Huawei boasts of 192-core Kungpeng chips by 2026

by on18 September 2025


192-core Kungpeng chips by 2026 and 256+ cores by 2028

Huawei used its Connect 2025 shindig in China to outline a roadmap for its Kungpeng CPUs and Ascend accelerators, promising to push domestic high-performance computing and AI hardware into gargantuan territory.

The Kungpeng 950 series will be the first stop, arriving in the last quarter of 2026. Two main variants are planned: a 96-core, 192-thread part aimed at high-performance workloads, and a 192-core, 384-thread density chip designed for massive parallel computing.

Huawei says this represents a 50 per cent uplift for the performance and a 2.4 times jump for the density version compared with its current line-up. Both will rely on the company’s dual-threaded Unix-Core architecture and are being pitched as fully compatible with its next generation of SuperPods.

The real bragging rights come with the Kungpeng 960 series, which Huawei claims will be ready by the first quarter of 2028. These will range from a 96-core, 192-thread high-performance CPU to a density part packing more than 256 cores and 512 threads.

The outfit is promising 50 per cent more performance per core than the 950 series, and the chips are targeted at AI hosting, big databases, containerised environments, and sprawling virtualisation projects.

Huawei is tying the CPUs to its expanding SuperPod hardware. The Atlas 950 SuperPod is slated to feature 8,192 Ascend 950 accelerators, with up to 8 exaflops of FP8 performance, 1,152 TB of memory, and a claimed bandwidth of 16.3 PB/s. The outfit reckons that will translate to 4.91 million training transactions per second and 19.6 million inference transactions per second.

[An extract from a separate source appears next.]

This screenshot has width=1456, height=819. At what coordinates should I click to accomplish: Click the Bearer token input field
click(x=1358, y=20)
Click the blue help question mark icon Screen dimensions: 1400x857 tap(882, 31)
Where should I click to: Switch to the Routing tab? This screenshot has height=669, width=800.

The Atlas 960 SuperPod is due to take things even further with 15,488 Ascend 960 and 950DT accelerators, with up to 30 exaflops of FP8 compute and 60 exaflops of FP4 compute. Huawei has thrown out a headline bandwidth number of 434 PB/s, which, if true, would put the thing well beyond anything currently operating.

Huawei showed off the TaiShan 950 SuperNode, a cluster setup that can hold 32 Kungpeng 950 CPUs across 16 nodes with a maximum of 48 TB of memory. These nodes are meant to slot directly into larger SuperPod clusters, which Huawei says will eventually scale to half a million or even a million accelerators linked together in what amounts to AI super-factories.

The Chinese authorities have been pressing hard for data centres to cut reliance on foreign silicon, creating an urgent need for local suppliers to scale production and performance. Huawei is clearly positioning its Kungpeng CPUs and Ascend accelerators as the domestic answer, with performance numbers that sound designed as much for political reassurance as for technical specification sheets.